═══ RECORD SET ═══

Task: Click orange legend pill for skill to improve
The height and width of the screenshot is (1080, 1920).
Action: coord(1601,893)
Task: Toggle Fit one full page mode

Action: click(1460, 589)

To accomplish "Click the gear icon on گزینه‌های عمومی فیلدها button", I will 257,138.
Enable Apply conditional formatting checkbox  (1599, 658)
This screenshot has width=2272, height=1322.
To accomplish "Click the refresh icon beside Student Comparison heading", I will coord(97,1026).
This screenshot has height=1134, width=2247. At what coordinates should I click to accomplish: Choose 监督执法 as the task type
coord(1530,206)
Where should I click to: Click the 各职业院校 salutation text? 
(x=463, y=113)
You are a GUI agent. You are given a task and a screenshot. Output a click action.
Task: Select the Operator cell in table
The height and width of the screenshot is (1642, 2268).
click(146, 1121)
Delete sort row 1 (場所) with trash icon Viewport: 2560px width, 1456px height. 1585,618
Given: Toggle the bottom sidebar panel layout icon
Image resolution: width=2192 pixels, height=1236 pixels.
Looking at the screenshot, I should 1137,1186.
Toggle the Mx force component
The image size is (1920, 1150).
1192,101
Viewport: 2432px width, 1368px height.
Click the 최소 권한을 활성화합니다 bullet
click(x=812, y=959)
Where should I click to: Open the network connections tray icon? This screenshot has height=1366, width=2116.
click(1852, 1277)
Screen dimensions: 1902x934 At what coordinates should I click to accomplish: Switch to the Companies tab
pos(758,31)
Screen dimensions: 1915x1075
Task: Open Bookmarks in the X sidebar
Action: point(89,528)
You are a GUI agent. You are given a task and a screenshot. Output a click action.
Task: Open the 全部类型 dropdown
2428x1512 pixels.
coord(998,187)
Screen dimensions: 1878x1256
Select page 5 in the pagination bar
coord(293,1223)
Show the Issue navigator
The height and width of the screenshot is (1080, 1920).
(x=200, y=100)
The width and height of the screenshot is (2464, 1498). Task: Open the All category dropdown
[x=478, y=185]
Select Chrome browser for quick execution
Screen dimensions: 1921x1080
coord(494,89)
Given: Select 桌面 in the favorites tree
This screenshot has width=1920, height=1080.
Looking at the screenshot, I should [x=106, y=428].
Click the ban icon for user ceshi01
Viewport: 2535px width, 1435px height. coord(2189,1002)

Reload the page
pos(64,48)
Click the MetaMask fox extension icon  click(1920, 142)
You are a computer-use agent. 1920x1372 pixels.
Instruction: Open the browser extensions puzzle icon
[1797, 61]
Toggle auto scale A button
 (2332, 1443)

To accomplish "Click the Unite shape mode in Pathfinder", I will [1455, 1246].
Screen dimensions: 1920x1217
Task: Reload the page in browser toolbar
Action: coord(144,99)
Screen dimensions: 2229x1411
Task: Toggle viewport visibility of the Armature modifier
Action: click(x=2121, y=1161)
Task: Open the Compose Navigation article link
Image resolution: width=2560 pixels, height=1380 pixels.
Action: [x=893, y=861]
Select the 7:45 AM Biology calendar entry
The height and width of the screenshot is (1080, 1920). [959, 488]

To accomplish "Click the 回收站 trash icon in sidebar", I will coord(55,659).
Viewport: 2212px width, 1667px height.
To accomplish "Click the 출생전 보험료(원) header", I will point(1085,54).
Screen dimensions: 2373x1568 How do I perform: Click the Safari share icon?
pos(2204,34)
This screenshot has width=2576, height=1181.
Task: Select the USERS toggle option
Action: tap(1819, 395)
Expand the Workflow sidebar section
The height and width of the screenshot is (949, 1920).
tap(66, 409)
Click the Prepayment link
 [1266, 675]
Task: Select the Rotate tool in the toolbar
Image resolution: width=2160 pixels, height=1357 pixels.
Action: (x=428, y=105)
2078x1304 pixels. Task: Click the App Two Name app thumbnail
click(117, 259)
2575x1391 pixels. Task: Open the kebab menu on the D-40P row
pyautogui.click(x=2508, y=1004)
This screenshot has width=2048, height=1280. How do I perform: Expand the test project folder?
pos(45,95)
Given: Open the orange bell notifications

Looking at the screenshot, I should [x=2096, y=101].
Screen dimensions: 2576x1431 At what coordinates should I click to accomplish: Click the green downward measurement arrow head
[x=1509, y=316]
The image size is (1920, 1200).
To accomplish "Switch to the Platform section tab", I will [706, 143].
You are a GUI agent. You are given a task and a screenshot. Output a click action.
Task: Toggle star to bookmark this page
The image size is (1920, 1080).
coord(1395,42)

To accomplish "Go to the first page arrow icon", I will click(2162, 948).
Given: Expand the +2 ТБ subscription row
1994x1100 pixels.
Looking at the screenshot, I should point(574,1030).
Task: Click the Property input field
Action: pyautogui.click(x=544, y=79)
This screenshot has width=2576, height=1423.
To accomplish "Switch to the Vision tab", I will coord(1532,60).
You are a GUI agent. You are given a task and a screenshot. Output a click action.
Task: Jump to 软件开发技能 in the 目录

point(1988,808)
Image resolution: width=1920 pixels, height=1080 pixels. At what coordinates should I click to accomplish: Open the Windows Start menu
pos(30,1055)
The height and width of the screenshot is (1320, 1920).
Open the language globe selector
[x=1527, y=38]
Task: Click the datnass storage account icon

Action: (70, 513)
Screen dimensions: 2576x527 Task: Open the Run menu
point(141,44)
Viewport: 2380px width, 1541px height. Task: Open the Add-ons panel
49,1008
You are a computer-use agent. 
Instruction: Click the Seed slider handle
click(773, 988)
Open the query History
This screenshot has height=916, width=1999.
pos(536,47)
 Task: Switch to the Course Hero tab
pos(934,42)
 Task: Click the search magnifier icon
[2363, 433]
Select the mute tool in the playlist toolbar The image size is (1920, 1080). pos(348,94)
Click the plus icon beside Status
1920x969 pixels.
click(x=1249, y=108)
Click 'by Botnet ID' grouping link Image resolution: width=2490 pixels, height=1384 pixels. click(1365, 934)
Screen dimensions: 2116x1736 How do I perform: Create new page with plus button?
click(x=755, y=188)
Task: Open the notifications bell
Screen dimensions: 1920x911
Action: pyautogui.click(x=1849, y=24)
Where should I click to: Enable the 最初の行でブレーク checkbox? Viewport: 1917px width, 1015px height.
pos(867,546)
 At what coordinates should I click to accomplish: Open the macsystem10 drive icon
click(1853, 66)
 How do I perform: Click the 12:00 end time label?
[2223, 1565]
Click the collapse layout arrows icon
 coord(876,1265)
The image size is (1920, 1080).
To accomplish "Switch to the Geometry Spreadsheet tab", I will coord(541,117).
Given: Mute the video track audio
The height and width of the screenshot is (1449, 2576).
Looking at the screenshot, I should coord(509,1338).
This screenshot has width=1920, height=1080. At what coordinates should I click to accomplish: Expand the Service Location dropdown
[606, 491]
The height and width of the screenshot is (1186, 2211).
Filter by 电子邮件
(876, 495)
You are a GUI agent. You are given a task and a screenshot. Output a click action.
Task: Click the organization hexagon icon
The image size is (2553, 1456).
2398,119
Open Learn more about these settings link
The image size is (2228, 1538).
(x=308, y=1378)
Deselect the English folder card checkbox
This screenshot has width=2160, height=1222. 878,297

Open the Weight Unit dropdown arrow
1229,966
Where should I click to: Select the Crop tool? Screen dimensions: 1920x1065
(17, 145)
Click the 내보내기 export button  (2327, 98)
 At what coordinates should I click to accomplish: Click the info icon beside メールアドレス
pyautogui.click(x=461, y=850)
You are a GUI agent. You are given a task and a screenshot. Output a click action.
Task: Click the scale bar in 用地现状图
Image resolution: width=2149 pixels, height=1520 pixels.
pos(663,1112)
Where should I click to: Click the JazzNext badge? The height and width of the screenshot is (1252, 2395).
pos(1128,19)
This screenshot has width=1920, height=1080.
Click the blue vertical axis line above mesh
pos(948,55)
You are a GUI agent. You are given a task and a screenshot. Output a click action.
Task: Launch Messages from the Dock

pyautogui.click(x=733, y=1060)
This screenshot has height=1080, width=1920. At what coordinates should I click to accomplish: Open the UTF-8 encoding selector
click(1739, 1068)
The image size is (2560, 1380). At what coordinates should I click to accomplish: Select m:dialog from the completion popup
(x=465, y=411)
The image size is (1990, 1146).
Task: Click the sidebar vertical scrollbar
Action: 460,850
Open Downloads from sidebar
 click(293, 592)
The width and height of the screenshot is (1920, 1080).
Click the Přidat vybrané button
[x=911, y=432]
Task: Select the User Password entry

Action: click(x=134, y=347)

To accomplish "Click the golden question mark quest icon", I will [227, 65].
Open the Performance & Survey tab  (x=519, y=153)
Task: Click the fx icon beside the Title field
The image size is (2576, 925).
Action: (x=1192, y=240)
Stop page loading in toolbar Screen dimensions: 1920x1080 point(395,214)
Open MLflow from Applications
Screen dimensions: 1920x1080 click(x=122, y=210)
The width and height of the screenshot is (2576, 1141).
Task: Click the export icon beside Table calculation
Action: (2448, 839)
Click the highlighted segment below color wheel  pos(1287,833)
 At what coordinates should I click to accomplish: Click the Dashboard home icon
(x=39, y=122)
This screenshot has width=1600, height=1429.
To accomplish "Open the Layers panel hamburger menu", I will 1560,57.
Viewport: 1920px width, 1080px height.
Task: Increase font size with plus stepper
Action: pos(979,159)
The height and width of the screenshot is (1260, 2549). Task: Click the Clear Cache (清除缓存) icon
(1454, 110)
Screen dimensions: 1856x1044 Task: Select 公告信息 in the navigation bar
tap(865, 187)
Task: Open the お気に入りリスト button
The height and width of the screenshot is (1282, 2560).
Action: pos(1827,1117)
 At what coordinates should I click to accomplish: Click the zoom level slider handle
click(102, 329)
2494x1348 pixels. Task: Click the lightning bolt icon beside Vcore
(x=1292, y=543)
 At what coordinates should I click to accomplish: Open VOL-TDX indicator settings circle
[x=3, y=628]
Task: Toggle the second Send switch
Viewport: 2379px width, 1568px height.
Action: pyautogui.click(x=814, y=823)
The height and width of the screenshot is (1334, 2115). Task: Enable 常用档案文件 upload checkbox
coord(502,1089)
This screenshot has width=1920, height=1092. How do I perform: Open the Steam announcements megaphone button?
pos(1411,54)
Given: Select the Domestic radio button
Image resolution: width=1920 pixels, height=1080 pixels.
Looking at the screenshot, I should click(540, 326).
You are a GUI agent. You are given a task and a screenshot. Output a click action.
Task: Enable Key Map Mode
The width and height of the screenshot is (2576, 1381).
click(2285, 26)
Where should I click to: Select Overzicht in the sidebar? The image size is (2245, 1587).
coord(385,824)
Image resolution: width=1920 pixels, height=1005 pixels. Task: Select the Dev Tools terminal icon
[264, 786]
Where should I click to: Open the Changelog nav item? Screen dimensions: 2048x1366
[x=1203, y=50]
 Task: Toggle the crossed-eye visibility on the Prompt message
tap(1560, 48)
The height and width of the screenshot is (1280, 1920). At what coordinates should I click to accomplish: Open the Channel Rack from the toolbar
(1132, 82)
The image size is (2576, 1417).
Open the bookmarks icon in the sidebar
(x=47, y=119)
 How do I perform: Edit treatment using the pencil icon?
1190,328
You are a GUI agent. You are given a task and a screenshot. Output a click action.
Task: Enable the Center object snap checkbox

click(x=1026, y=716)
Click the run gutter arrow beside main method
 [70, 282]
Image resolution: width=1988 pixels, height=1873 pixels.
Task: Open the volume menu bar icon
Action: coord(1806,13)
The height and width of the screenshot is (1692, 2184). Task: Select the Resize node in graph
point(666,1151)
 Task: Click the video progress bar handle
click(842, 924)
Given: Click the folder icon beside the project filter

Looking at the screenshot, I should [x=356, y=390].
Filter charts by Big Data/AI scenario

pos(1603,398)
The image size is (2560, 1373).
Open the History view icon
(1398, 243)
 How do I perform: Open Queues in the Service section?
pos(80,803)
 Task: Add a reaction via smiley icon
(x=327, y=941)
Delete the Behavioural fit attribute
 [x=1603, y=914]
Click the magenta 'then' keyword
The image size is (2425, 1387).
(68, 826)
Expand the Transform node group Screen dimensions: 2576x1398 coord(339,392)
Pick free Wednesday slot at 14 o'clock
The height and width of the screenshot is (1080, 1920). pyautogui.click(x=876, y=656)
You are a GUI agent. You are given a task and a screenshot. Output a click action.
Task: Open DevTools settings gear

═══

== ABOUT THIS EXERCISE ==
In the reply, include exactly the lines from the beginning of the entries above through the line holding "Enable Apply conditional", and nothing besides.

== EXPECTED ANSWER ==
Task: Click orange legend pill for skill to improve
The height and width of the screenshot is (1080, 1920).
Action: coord(1601,893)
Task: Toggle Fit one full page mode

Action: click(1460, 589)

To accomplish "Click the gear icon on گزینه‌های عمومی فیلدها button", I will 257,138.
Enable Apply conditional formatting checkbox  (1599, 658)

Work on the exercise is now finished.